WORK TASK
Look through the material beneath and copy each line with the word "timeline".

INPUT DATA
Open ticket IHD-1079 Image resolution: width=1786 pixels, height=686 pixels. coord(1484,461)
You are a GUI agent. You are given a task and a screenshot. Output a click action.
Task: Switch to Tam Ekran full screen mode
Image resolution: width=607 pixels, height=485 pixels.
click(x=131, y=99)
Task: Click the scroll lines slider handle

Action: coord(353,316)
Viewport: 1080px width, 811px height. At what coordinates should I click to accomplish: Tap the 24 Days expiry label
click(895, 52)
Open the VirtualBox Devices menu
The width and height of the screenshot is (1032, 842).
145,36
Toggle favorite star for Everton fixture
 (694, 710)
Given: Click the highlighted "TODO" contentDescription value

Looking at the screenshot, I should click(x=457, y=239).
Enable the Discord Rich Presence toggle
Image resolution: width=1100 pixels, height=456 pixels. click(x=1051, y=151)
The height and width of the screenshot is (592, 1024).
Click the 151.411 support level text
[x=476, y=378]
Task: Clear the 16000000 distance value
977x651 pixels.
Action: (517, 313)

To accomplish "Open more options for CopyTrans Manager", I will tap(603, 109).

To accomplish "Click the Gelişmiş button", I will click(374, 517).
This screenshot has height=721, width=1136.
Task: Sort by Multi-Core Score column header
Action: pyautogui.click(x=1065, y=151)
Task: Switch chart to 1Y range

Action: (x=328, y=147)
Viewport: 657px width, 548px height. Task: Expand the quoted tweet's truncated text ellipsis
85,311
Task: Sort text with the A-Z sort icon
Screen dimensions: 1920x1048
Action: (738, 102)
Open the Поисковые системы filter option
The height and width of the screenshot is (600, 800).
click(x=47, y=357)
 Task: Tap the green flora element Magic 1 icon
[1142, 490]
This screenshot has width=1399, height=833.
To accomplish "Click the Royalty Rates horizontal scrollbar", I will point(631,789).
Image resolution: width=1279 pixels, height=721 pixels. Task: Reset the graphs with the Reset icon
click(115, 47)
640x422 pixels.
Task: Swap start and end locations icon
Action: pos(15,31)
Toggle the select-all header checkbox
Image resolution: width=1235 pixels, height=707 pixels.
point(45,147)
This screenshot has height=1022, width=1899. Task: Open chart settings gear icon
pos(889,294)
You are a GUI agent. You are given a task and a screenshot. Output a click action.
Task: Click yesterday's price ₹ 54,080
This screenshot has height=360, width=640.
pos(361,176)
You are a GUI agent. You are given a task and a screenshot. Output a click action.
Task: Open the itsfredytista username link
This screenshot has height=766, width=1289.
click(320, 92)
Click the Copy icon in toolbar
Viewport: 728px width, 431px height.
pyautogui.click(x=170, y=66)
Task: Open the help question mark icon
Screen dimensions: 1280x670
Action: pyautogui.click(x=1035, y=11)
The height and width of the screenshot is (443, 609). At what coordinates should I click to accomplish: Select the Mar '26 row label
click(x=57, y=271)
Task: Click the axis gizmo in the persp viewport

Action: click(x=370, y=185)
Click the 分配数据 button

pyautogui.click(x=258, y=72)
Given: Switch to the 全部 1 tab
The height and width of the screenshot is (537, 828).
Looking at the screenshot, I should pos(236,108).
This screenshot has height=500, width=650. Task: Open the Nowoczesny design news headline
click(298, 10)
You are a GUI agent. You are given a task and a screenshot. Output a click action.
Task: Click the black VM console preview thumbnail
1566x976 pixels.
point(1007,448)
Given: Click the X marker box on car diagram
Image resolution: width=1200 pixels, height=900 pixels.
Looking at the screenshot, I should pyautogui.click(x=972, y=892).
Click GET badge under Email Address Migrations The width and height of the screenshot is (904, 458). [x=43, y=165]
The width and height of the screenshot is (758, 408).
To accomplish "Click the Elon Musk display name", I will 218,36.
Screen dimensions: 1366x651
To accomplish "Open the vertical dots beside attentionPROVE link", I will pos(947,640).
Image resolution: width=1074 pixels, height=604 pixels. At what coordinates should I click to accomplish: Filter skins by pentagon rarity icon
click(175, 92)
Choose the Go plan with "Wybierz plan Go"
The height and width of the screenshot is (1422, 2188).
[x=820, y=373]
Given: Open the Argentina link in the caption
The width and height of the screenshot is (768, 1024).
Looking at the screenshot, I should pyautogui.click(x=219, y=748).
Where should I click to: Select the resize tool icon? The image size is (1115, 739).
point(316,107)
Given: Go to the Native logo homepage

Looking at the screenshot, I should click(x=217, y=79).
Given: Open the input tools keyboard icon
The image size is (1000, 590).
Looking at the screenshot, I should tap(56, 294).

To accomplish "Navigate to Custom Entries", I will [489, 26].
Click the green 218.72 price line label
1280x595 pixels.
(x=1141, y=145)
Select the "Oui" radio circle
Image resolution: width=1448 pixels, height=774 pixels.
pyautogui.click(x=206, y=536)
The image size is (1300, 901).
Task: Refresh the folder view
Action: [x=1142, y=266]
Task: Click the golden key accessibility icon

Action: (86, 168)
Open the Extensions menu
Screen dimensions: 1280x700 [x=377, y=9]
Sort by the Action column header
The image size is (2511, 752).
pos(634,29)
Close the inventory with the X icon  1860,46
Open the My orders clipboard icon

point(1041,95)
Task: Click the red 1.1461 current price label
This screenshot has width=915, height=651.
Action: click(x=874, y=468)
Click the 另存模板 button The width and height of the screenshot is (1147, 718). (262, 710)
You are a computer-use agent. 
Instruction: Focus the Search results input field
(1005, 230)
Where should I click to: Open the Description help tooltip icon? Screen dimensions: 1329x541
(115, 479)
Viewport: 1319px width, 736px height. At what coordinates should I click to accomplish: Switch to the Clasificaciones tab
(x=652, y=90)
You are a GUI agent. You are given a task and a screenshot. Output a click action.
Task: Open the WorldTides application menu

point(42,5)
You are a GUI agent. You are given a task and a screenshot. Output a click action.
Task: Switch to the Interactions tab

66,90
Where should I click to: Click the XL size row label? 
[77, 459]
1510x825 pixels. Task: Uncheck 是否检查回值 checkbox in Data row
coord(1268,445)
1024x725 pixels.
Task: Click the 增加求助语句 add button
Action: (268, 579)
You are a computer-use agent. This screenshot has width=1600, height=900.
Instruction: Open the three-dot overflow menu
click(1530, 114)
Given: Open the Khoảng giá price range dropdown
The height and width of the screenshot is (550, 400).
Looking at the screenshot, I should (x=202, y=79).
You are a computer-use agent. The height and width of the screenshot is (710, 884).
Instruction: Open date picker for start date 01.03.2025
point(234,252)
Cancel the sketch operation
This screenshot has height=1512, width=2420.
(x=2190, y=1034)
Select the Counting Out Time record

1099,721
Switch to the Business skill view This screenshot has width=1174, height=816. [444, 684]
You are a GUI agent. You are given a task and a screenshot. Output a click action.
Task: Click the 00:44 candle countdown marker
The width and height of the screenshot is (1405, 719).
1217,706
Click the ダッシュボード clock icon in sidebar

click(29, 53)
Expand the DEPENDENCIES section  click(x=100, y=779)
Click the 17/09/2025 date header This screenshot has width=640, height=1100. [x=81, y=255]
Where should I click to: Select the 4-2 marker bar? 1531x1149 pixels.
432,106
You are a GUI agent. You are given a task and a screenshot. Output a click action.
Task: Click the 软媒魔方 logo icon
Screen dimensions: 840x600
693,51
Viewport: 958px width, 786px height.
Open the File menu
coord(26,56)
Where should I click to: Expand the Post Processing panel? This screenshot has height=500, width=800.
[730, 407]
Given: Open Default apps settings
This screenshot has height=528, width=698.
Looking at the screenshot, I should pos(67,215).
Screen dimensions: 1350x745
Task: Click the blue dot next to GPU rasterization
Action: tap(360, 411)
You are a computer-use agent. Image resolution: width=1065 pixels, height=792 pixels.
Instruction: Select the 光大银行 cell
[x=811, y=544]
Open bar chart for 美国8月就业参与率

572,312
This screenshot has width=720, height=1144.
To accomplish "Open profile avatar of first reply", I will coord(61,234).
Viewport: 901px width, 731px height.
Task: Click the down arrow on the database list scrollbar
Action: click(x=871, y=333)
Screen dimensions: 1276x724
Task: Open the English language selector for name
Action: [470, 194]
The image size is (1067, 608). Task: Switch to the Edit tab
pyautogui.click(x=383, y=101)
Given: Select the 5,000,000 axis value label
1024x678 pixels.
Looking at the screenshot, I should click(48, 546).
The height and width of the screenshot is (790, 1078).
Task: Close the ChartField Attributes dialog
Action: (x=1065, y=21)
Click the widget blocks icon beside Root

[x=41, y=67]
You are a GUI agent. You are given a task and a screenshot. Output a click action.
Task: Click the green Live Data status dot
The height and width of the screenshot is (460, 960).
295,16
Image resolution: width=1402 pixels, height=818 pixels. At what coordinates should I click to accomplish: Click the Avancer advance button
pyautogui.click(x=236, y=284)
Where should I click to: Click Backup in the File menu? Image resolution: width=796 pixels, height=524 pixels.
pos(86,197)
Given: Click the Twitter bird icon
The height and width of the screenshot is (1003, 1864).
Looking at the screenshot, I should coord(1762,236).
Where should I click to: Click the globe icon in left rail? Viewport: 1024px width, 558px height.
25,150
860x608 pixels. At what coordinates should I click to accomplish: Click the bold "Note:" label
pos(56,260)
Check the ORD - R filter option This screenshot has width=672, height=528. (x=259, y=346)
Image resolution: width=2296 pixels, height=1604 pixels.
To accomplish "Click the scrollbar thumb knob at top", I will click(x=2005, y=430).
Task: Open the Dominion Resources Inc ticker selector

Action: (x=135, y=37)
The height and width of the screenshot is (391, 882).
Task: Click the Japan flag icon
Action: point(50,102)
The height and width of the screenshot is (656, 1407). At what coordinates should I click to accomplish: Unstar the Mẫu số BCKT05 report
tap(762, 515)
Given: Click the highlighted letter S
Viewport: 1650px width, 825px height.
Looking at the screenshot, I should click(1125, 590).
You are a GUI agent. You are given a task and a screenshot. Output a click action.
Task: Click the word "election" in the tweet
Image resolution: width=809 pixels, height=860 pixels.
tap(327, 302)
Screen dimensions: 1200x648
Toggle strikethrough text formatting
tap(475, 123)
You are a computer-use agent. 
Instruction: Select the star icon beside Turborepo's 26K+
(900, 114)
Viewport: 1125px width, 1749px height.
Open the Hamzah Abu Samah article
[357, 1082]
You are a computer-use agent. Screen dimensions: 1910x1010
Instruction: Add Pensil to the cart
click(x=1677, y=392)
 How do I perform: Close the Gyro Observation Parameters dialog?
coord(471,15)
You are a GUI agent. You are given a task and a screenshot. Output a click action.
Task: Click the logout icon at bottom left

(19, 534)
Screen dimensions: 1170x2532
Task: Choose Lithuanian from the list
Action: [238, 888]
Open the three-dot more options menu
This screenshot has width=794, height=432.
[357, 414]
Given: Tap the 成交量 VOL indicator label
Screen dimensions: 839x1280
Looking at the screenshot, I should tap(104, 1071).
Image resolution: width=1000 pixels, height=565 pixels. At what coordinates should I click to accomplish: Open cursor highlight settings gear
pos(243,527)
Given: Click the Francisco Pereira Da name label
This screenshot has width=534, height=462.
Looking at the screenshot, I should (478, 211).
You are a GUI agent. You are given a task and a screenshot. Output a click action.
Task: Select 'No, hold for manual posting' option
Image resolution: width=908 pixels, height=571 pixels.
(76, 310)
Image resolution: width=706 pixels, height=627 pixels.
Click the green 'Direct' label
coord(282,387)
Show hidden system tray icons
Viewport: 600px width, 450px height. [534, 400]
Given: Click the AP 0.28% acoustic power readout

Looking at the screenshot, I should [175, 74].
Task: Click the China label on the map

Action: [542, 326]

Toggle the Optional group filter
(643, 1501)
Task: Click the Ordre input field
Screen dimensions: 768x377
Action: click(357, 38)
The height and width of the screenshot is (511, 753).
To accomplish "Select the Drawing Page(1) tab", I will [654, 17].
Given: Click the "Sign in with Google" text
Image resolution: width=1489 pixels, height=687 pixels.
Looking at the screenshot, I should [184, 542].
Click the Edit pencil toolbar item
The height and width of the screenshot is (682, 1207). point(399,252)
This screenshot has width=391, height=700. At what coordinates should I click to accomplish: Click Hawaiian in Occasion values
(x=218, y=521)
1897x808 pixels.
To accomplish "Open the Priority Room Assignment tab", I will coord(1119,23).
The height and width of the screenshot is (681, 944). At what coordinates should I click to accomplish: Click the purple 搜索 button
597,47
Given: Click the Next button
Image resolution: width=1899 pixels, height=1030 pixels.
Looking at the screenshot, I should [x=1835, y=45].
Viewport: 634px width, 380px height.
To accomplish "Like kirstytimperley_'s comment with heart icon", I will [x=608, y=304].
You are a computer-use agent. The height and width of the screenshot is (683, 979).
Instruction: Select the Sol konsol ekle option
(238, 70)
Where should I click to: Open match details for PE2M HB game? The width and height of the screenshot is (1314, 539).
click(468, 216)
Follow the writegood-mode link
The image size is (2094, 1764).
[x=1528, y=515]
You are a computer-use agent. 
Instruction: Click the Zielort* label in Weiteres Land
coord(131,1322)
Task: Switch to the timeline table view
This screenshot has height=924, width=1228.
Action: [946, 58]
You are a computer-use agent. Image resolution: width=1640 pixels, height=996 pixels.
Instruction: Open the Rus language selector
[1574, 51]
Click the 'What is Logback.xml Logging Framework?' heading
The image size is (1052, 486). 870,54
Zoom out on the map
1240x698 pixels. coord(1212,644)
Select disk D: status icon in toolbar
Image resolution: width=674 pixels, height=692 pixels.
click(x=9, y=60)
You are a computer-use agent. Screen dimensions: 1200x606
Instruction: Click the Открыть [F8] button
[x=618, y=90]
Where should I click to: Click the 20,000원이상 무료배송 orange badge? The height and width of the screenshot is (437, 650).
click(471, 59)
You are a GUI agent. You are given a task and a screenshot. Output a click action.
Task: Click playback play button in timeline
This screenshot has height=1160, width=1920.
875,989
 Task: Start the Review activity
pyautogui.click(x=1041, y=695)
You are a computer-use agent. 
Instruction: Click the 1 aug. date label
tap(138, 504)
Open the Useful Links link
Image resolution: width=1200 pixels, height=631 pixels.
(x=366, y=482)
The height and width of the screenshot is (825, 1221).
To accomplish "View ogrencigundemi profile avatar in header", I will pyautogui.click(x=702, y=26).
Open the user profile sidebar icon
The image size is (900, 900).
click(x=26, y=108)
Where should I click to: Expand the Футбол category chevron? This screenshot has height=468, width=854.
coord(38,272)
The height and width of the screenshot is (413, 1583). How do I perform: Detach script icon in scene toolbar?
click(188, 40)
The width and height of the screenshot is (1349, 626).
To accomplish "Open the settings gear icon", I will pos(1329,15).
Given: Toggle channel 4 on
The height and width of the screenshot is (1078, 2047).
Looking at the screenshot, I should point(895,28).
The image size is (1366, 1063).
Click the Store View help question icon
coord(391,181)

FINISHED EXERCISE
Task: Switch to the timeline table view
Task: Click playback play button in timeline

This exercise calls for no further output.